PJM stakeholders approved an updated issue charge for the Resource Adequacy Senior Task Force (RASTF) at last week’s Markets and Reliability Committee meeting after debating its out-of-scope items, including demand response.
Members approved the issue charge in a sector-weighted vote of 3.08 (61.6%), passing the necessary 2.51 threshold. The RASTF endorsed the draft issue charge with 59% support at its Dec. 7 meeting. The task force itself was approved by the MRC in October. (See “Resource Adequacy Charter Approved,” PJM MRC MC Briefs: Oct. 20, 2021.)
The scope of work in the RASTF is meant focus on a list of the issues identified by stakeholders at workshops held throughout 2021, as well as topics identified in the letter issued by the PJM Board of Managers on April 6, Pat Bruno, senior lead market design specialist in PJM’s market design and economics department, said in presenting the updated issue charge.
While the RASTF’s work will be “holistic,” solutions for any of the topics to be discussed may be advanced for a vote in their own or in conjunction with other topics, Bruno said.

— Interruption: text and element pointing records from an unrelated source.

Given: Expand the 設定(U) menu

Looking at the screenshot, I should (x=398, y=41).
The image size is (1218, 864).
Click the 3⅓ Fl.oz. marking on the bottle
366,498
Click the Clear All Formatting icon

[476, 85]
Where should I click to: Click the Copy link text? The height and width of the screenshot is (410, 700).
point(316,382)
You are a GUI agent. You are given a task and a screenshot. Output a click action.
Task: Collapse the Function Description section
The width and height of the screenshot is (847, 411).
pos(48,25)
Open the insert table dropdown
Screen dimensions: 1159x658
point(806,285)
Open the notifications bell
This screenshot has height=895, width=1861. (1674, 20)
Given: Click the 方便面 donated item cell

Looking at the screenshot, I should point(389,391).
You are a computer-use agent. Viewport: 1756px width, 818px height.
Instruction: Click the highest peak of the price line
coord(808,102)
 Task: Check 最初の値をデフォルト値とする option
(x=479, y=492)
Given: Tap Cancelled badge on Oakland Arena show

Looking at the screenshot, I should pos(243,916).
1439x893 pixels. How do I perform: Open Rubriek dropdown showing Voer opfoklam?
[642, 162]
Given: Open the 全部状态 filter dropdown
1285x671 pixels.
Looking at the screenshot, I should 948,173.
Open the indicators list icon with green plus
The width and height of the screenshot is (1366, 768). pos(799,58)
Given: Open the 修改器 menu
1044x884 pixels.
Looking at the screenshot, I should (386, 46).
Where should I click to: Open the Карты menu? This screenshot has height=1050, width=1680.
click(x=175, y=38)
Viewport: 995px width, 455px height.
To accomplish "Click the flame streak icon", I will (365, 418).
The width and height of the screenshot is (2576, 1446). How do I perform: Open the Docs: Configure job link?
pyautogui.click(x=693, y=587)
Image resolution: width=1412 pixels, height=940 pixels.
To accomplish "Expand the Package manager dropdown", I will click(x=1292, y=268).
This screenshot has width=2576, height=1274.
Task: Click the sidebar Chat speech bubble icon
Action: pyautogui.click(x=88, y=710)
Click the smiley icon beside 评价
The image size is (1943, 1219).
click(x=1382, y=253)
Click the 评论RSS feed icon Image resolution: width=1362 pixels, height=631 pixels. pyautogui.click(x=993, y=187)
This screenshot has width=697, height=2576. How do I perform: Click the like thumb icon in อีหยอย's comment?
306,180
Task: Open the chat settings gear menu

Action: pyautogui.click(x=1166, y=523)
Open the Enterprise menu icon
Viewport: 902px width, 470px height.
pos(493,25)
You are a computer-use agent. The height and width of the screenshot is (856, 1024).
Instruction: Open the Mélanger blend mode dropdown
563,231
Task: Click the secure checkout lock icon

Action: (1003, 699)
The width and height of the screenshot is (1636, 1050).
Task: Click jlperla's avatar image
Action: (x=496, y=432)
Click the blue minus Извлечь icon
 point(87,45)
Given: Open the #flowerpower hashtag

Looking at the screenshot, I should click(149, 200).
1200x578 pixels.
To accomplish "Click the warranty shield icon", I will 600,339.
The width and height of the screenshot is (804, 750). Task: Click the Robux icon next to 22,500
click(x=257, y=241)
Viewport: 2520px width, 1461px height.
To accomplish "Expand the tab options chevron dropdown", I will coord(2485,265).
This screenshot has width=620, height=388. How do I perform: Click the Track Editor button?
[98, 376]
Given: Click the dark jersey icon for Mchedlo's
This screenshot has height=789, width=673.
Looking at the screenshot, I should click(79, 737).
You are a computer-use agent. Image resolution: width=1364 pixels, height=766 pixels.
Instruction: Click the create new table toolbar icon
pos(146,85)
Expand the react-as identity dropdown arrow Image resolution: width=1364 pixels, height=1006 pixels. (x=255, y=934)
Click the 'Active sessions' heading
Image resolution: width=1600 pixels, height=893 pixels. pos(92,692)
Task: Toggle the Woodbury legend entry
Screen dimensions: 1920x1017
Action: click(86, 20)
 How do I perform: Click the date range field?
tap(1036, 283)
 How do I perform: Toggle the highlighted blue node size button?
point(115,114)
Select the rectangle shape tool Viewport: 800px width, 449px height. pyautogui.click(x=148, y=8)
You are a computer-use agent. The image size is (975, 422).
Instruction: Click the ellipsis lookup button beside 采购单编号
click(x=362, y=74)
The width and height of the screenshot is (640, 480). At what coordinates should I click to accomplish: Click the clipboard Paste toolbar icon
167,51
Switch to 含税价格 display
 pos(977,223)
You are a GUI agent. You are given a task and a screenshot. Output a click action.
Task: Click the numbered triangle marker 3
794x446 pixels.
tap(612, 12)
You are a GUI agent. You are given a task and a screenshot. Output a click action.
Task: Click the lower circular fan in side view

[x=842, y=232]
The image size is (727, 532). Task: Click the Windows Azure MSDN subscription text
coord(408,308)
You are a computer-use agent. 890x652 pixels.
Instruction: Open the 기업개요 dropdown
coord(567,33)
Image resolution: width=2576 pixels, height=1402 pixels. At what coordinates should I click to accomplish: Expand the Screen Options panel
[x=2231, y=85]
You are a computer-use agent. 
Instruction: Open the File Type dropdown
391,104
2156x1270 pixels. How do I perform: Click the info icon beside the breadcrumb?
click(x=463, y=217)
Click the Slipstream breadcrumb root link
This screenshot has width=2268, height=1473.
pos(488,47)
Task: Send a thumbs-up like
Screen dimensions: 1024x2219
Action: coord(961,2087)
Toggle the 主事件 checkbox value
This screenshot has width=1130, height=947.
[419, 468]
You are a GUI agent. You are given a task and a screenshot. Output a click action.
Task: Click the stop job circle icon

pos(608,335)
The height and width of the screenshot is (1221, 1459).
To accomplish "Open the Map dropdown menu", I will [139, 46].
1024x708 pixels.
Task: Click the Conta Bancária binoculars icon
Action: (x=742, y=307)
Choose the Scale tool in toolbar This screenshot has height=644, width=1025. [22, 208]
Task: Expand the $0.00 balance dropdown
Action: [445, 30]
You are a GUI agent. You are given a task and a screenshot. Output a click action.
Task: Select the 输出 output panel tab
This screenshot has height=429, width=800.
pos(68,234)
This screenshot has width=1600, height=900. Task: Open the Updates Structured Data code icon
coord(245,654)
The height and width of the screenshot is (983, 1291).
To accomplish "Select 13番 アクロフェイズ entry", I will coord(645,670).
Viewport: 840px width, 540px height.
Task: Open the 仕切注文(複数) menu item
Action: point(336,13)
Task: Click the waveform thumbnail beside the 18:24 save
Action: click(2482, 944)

A series of “check-ins” will also be scheduled periodically to assess whether any proposed solutions for the topics should advance for an earlier implementation date.
The key work activities approved in the issue charge include determining:
- whether a forward procurement of clean resource attributes should be pursued and investigate the inclusion of the social cost of carbon in PJM markets (A separate issue charge for the appropriate stakeholder venue will be developed for consideration by the MRC if the determination results in additional scope.);
- the types of reliability risks and risk drivers to be considered by the capacity market and how they should be accounted for;
- the desired procurement metric and level to maintain the desired level of reliability;
- the performance expected from a capacity resource;
- the qualification and accreditation of capacity resources;
- the desired obligations of capacity resources;
- if there are needed enhancements to the capacity procurement process;
- any remaining design details for a seasonal capacity market construct not addressed in other key work activities;
- if supply-side market power mitigation rules in the capacity market need to be enhanced; and
- if the fixed resource requirement (FRR) rules need to be synchronized with any changes made.
The issue charge also included three out-of-scope items. Those are:
- topics related to the minimum offer price rule, beyond those needed for consistency with the work in this issue charge;
- elimination of the FRR option; and
- removing DR as a supply resource.
Work in the RASTF is expected to be completed by the last quarter of 2023 in time for implementation in the 2027/28 Base Residual Auction in May 2024.
DR Debate
Steve Lieberman, vice president of transmission and regulatory affairs for American Municipal Power, presented an alternative issue charge removing DR as a supply resource from the out-of-scope items in the issue charge.
Lieberman said AMP supports DR participation in the Reliability Pricing Model and recognizes its benefit to consumers. He said discussion would not be “an attack on DR” or an attempt to end the DR business model.
AMP contends that the review of the capacity market should be a “holistic one,” Lieberman said, and that excluding an “essential and important component” from the discussion like DR “does not serve our collective best interests.” Lieberman said PJM members have expressed concerns that DR is a contentious issue, but that shouldn’t be a qualifier for discussions in the stakeholder process.
“I get concerned when we start to carve out things that are in scope and out of scope, and in my mind, we are picking winners and losers,” Lieberman said. “If indeed items that are deemed to be divisive and time consuming are out of scope, I think a lot of us are going to be on the bread line.”
Paul Sotkiewicz of E-Cubed Policy Associates said he agreed that excluding DR could be “discriminatory.” He said it “sets a very dangerous precedent” in the stakeholder process by eliminating discussion of a key issue.
“If it’s divisive and time consuming, it probably means it’s worth exploring at the end of the day,” Sotkiewicz said.
Aaron Breidenbaugh, director of regulatory affairs for Centrica Business Solutions, said eliminating DR as a supply resource would be “tantamount to eliminating DR from the capacity market.” Seeking to remove DR as a supply resource would be like expecting generation owners to support the total elimination of the capacity market, he contended.
Breidenbaugh asked what the point would be in considering something that has no chance to win approval by PJM stakeholders or at FERC. “This rises to an entirely different quantum of controversial as far as our side of the business is concerned.”
Susan Bruce, counsel to the PJM Industrial Customer Coalition, said she would welcome a discussion on new ways DR can participate on the demand side. But removing DR as a supply source is an “existential issue” for those involved in DR, she said. There are too many large issues to deal with at the RASTF, including the market seller offer cap and clean procurement, to spend time on a discussion that could “bring down the ship.”
“I fear it will become something that is too much of a distraction to allow for focused conversations on the things that we have that are immediately before us,” Bruce said.